The folder structure are as follows:

├── packed/
│   ├── <oufit_name1>/
│   │   ├── train/
│   │   │   ├── <outfit_name1>.<motion_sequence_name>.<frame_id>.npz
│   │   │   └── ...
│   │   └── test/
│   │       ├── <outfit_name1>.<motion_sequence_name>.<frame_id>.npz
│   │       └── ...
│   ├── <oufit_name2>/
|   └──...
└── scans/
    ├── <oufit_name1>/
    │   ├── <motion_sequence_name1>/
    │   │   ├── <frame_id>_pcl.ply
    │   │   └── ...
    │   ├── <motion_sequence_name2>/
    │   └── ...
    ├── <oufit_name2>/
    └──...

What's in the Packed Data

Loading a packed .npz file result in the following fields:

body_verts: the vertices of the SMPL-X body, posed according to the pose parameters of the current frame.
scan_name: name of the current frame, as detailed in the "naming conventions" section above.
scan_pc: a numpy array of shape (40000, 3), coordinates of a point cloud subsampled from the high-res point cloud, used as GT for training.
scan_n: a numpy array of shape (40000, 3), the points' normals of the point cloud
vtransf: a numpy array of shape (N_vert, 3, 3): the local-to-global transformation matrix of each vertex on the posed SMPL-X body.
posmap32: the positional map, with a resolution of 32x32, of the posed body with each subject's own body shapes. It's used in the SCALE model to provide the body pose information and to query the shape decoder MLP. The valid pixels in it also serve as a basis point set where the predicted clothing offsets are added.
posmap_canonical128: the positional map, with a resolution of 128x128, of the posed body with a "canonical body shape", i.e. the mean body shape of SMPL-X. It's used as the input to the POP model that provides body pose information.
posmap256: the positional map, with a resolution of 256x256, of the posed body with each subject's own body shapes. It's used in the POP model to query the shape decoder MLP. The valid pixels in it also serve as a basis point set where the predicted clothing offsets are added.

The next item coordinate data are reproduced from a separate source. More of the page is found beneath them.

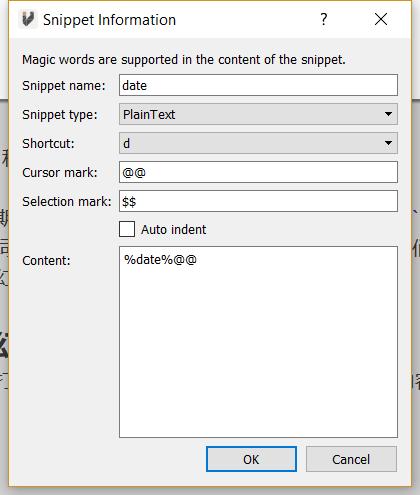Click the question mark help button
Viewport: 420px width, 495px height.
coord(323,19)
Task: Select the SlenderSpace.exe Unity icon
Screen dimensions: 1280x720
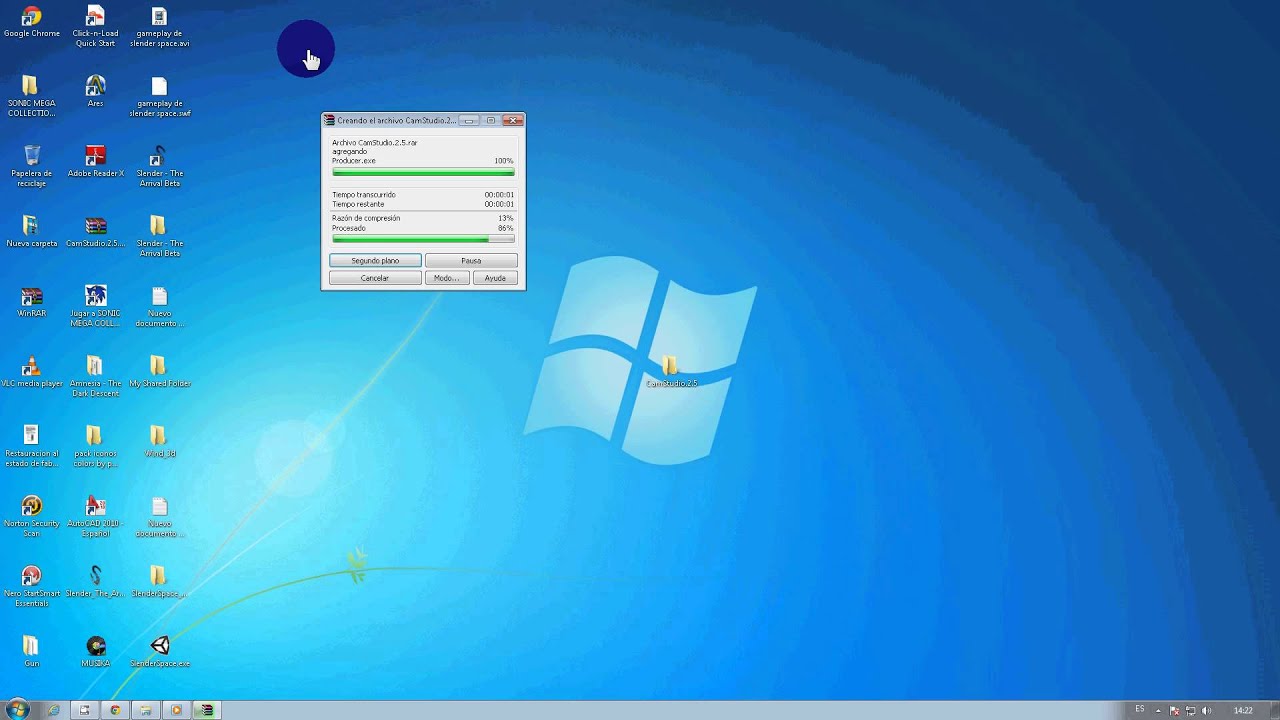Action: pos(160,651)
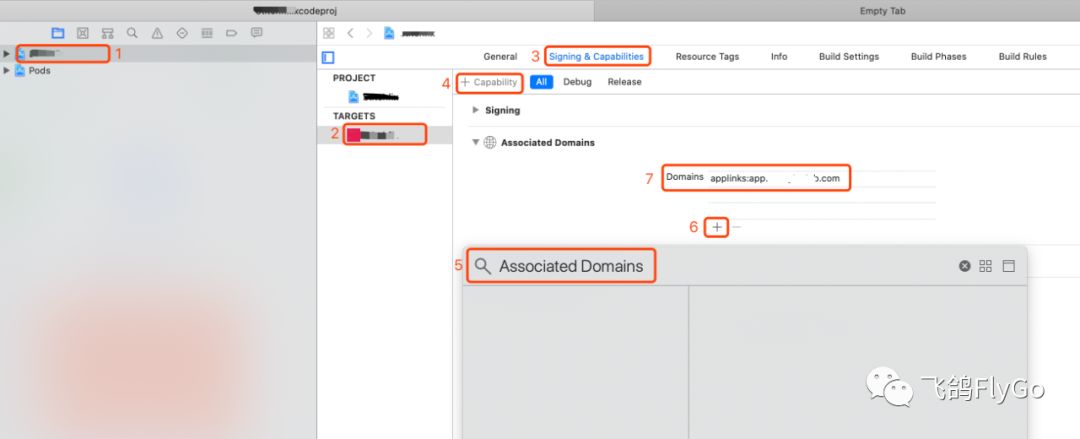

In addition, we provide the SMPL-X body shape parameters of all subjects in the Download section too.

Train / Test Splits

We organize the 20 motion sequences into training and testing splits. The SMPL-X pose parameters of all frames are available for downloads. The test splits are chosen to include the following two test scenarios:

Interpolation: several motion sequences in the CAPE dataset are recorded multiple times where the subject wears different outfits. For example, in rp_aaron_posed_002.96_longshort_squats and rp_aaron_posed_002.96_jerseyshort_squats, although having the same motion definition ("squats"), they hardly contain identical pose parameters in both sequences as the subject cannot reproduce the exact same poses in different recordings. We see this as a good interpolation test, train the model on one of them and test on the other.
Extrapolation: The motion sequence, or similar, has not been seen during training, for example the sequence 96_jerseyshort_hips.